Some Kean students say no to free tuition
By Redina Demushi | Published March 3, 2016
Student loan debt has become a central issue in debates for the Democratic and Republican nominations for president, but not all Kean students are for free college.
Vermont Sen. Bernie Sanders, who is running against former Secretary of State Hillary Clinton for the Democratic presidential nomination, has stressed the idea of making public higher education free for everyone in the United States, as it presently is in much of Europe.
Meanwhile, Clinton is against free tuition, and proposes more moderate measures like increasing aid and reducing the interest rate on student loans.
Students interviewed on campus said that they are against making tuition free at public colleges, dismissing the idea as radical or too costly to be achievable, according to an informal survey.
Although most students at Kean need loans and grants to pay for tuition, many do not agree with Sanders’ proposal or find it impractical to eliminate tuition rates entirely. Instead, they said they would rather see the high interest rates that accompany the student loans be lowered. They also favored lowering tuition rates at public colleges.
“A lot of the radical socialist ideas that Bernie Sanders presents just have a lack of practicality in their accomplishment, not arguing the morality or the idea of it, because I do think it would be great, it’s just not practical, and so it would be foolish for American taxpayers to undertake such a fiscally irresponsible move,” said Caleb Dagnall, 20, and a sophomore history education major who received a full scholarship to Kean.
Students shared their thoughts on the topic and provided possible solutions to the large amount of debt many Kean students are committing to.
“I don’t think free education is the right way to go, but I do believe that lower tuition and interest rates would help,” said Michael Lao, a senior biology major who has taken out loans for two of his four years at college.
Meanwhile, Student Organization President Nigel Donald emphasized that Kean has tried to remain competitive among other state universities, despite a recent 3 percent increase in tuition and fees.
“I think Kean University has tried its best to offer students an affordable tuition rate for such opportunities but for other state universities I wish I could say the same,” said Donald who is set to graduate with an economics degree in May. “The tuition hikes that have occurred in both New Jersey and across America are punitive to college students and the interest rates are a sentencing to long-term debt.”
Donald has been working while attending Kean for the past four years, in order to pay for school partially, while taking the rest out in loans.
Tuition rates at Kean have risen throughout the past decade.

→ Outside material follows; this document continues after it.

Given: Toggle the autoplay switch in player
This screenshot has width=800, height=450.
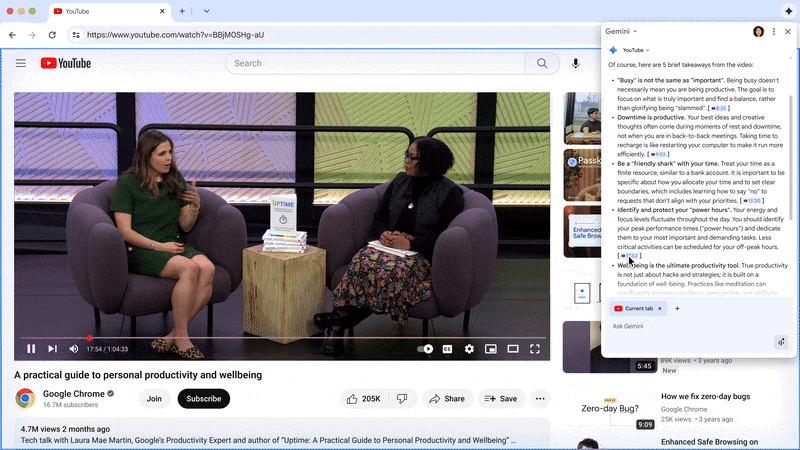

In-state tuition has gone up by $1,773 since the fall of 2006. It has progressively increased every year, by three to eight percent, according to the university’s Office of Institutional Research.
There are also Kean students who are in favor of Sanders’ plan to abolish tuition rates completely at public universities. Some students said that a system should also be implemented that would make getting accepted more difficult, so that such an opportunity is not taken lightly.
Kelly Barata, a senior English writing major, who has taken out loans all four years, responded stating that she was “extremely for” free higher education.
“But, there should be more to it than just getting to go to school for free,” Barata said. “There are many that take advantage of things like that, FAFSA being a prime example. There are individuals that get a whole bunch of money to go to school, but spend it elsewhere or fail their classes.”
According to the university’s Office of Institutional Research, the number of loans taken out by Kean students has slightly decreased in the past five years. Over the course of that time period, federal and state grants have increased, and institutional grants and scholarships have declined.
“Taking out loans can be considered a big financial decision for students to make, especially in today’s economy,” Lao said, referring to paying for school. “With such high rates, some students may feel that they cannot take out loans, which forces them to work multiple jobs in order to pay for school. This may affect school performance and daily life.”
All of the interviewed students — who were either for or against free tuition — said that they feel something needs to be done about student debt, and offered up some interesting solutions.
Dagnall, the history major who didn’t think Sanders’ idea of free college was practical, stated that people should focus on the value of vocational and technical training.
The Student Organization president also proposed solving the problem by offering interest-free loans, providing cheaper ways to access books and materials, removing fees that do not pertain to students, and confronting areas that are not essential to the university and harming students in the process.
“In nearly every college budget statement across America you will find large amounts of debt for construction,” Donald said. “Building for Kean, I believe, is somewhere around $20 million a year. I’m not saying reinventing a college campus isn’t worthwhile but what I am saying is this construction all needs to be paid for by someone, and although it might not always come out of the student pocket, more than sometimes, it is.”
Kean students insist that the amount of student debt people carry is burdensome and unfair. To some, finding a job straight out of college is difficult enough without such a large amount of money hanging over their heads.
“If we are to make something of ourselves and contribute to the world, why should we be punished for it with student debt?” Angela Oviedo, a senior biology major, with student loans shared. “It just doesn’t make any sense for our country to rob its future population before we even get a chance to start.”